Available data:
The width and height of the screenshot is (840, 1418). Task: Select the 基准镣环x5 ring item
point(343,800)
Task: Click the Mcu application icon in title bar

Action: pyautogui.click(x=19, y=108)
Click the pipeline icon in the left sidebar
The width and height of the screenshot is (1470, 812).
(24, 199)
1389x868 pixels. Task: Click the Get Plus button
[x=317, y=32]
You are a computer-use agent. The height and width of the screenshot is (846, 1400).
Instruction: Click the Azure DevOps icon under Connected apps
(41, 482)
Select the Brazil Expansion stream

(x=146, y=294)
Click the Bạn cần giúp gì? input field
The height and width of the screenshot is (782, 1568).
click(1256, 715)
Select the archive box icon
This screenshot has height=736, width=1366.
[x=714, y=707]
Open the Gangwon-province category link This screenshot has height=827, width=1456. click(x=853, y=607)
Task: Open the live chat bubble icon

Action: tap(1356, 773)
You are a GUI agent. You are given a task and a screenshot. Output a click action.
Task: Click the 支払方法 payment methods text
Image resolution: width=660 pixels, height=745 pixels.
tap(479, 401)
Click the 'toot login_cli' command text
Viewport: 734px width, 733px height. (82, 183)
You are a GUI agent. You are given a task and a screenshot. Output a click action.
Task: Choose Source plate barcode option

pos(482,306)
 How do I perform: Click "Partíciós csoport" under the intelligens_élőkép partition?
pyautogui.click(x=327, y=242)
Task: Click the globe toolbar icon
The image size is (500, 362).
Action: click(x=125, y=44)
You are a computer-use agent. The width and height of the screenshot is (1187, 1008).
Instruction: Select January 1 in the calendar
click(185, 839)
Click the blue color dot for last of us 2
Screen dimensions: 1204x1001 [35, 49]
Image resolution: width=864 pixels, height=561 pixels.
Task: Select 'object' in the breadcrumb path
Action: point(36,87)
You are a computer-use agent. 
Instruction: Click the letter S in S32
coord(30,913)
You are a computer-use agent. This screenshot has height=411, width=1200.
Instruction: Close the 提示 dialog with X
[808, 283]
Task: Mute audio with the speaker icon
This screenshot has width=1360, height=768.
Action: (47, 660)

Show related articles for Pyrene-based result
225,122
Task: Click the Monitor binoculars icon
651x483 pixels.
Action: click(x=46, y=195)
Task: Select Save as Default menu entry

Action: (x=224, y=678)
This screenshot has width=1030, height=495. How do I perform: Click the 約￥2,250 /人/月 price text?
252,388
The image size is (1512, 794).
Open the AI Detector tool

Task directions: Rewrite the items from the line that has "You are a computer-use agent. This" through the last item, replacing "speaker" with "volume" and leaving everything else unchanged.

Exercise response:
You are a computer-use agent. This screenshot has height=411, width=1200.
Instruction: Close the 提示 dialog with X
[808, 283]
Task: Mute audio with the volume icon
This screenshot has width=1360, height=768.
Action: (47, 660)

Show related articles for Pyrene-based result
225,122
Task: Click the Monitor binoculars icon
651x483 pixels.
Action: click(x=46, y=195)
Task: Select Save as Default menu entry

Action: (x=224, y=678)
This screenshot has width=1030, height=495. How do I perform: Click the 約￥2,250 /人/月 price text?
252,388
The image size is (1512, 794).
Open the AI Detector tool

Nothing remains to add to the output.